Data items:
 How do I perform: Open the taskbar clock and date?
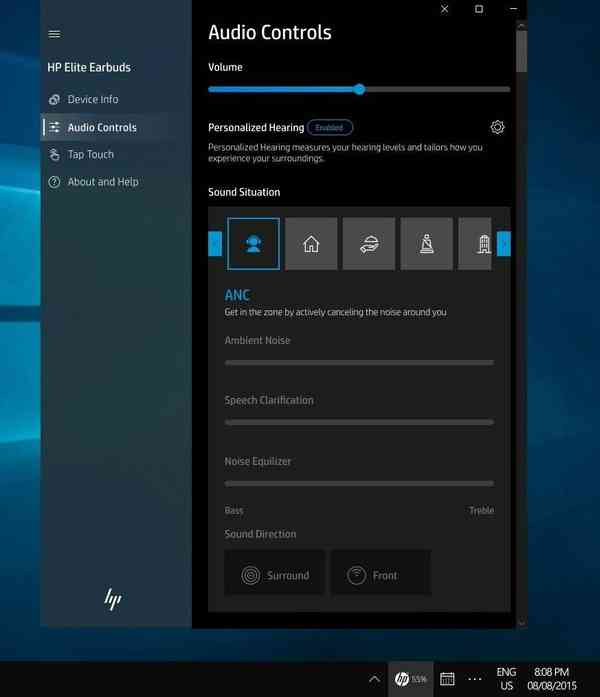(x=552, y=679)
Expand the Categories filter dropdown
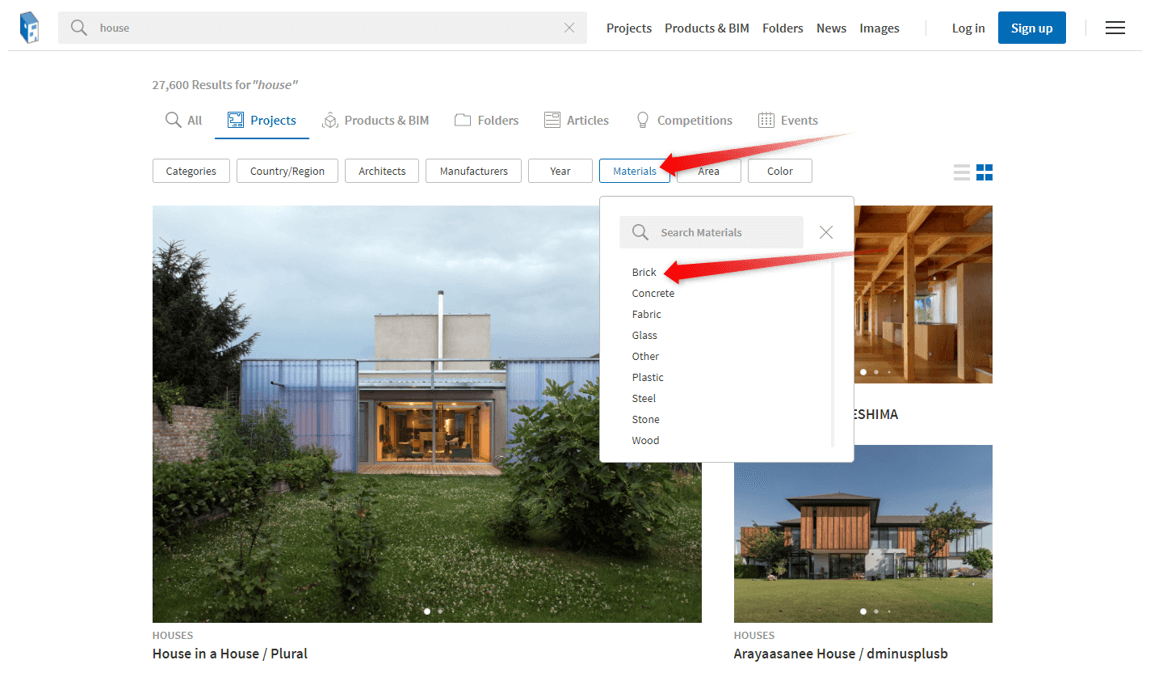1162x681 pixels. [191, 171]
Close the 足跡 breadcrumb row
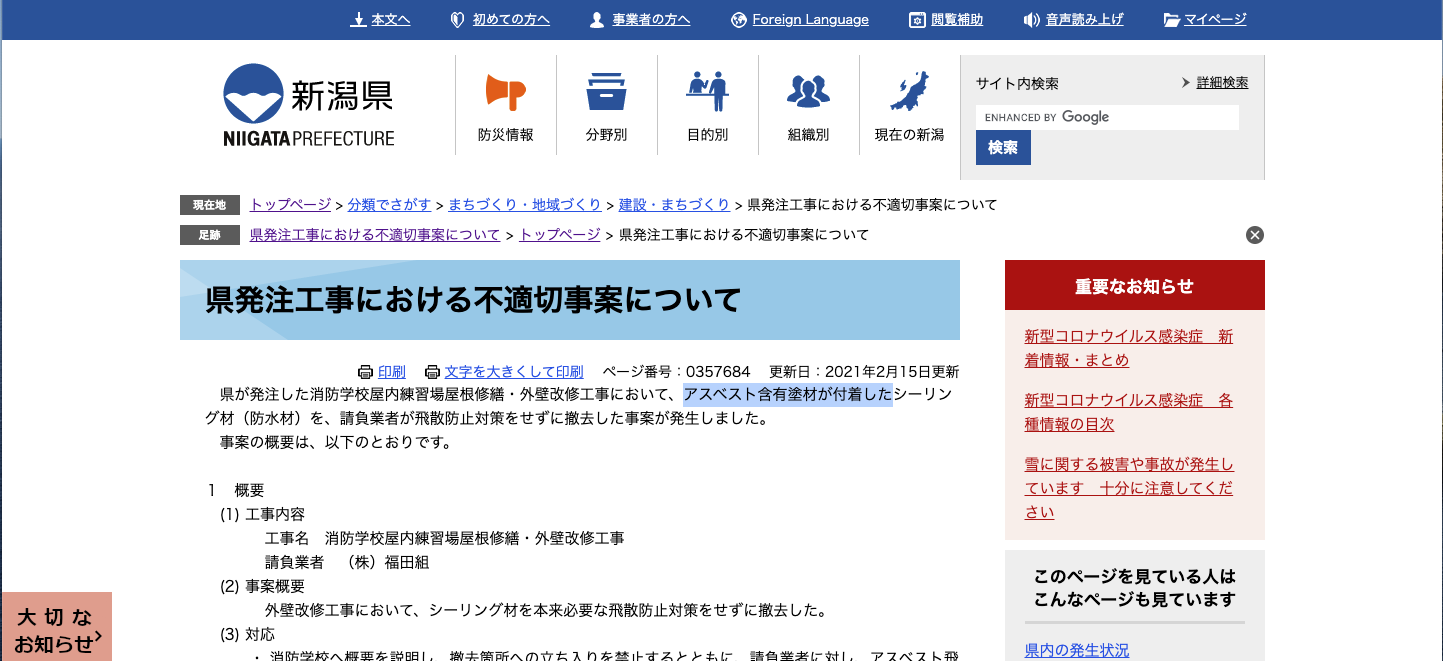The image size is (1443, 661). [x=1255, y=235]
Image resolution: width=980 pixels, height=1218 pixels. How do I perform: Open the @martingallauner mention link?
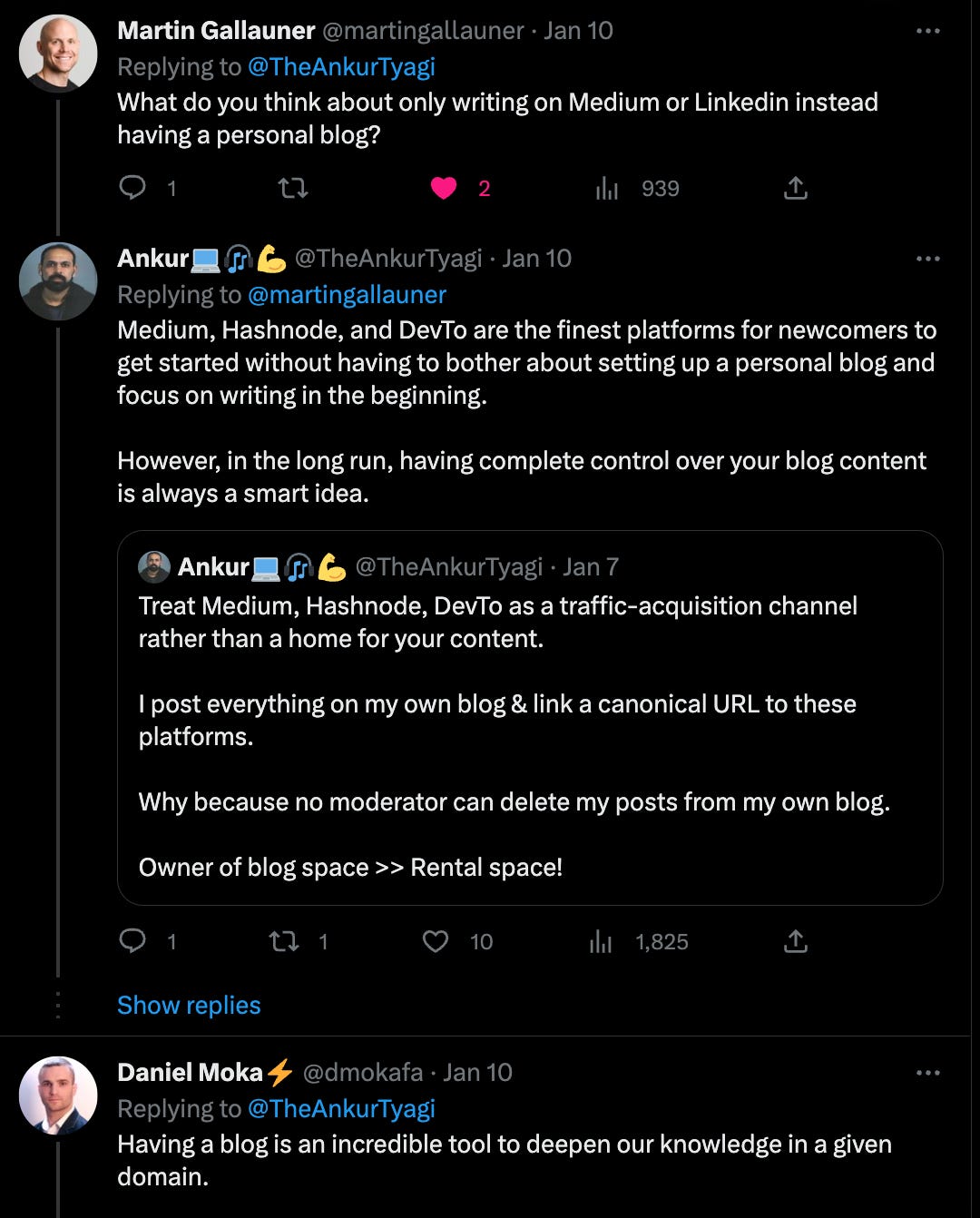(x=347, y=295)
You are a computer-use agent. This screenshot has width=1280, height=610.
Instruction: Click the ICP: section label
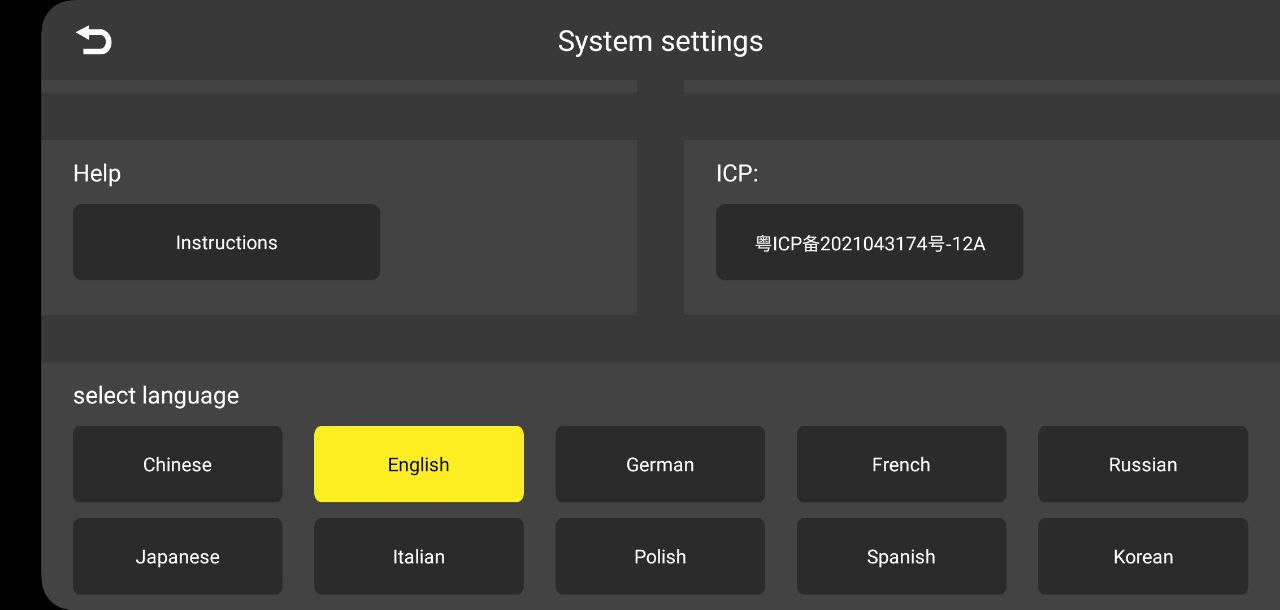(737, 173)
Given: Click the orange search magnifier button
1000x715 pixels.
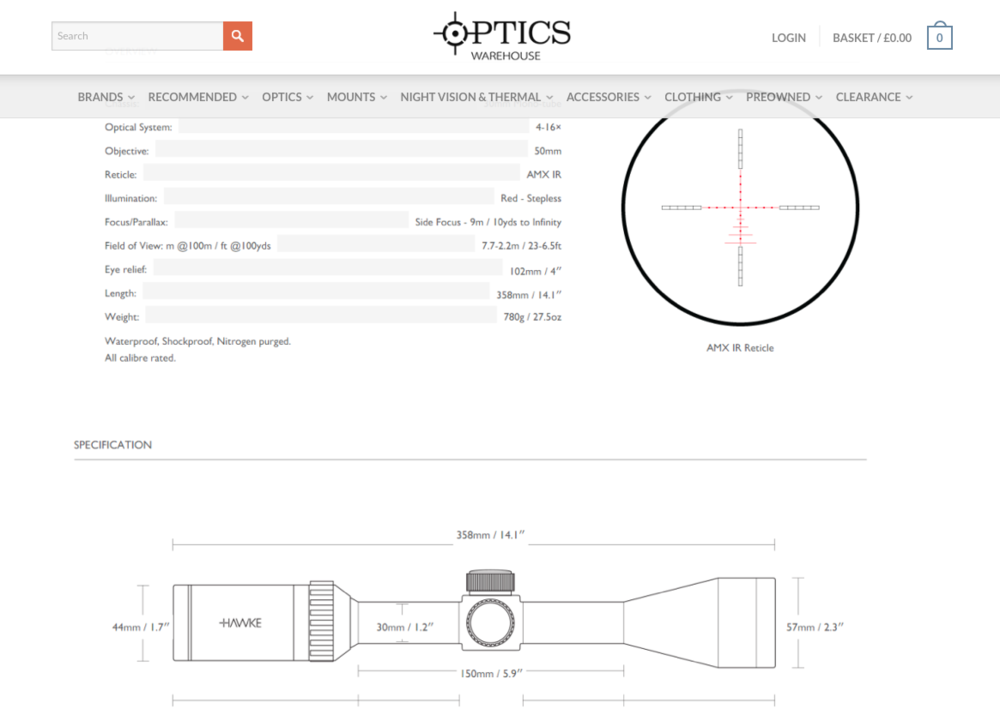Looking at the screenshot, I should 237,36.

■ What is expected
Excluding the pictures, restate the records above word for word.

■ Answer space
 How do I perform: Open the taskbar clock and date?
(x=552, y=679)
Expand the Categories filter dropdown
1162x681 pixels. [191, 171]
Close the 足跡 breadcrumb row
The image size is (1443, 661). [x=1255, y=235]
Image resolution: width=980 pixels, height=1218 pixels. How do I perform: Open the @martingallauner mention link?
(x=347, y=295)
You are a computer-use agent. This screenshot has width=1280, height=610.
Instruction: Click the ICP: section label
(737, 173)
Given: Click the orange search magnifier button
1000x715 pixels.
Looking at the screenshot, I should 237,36.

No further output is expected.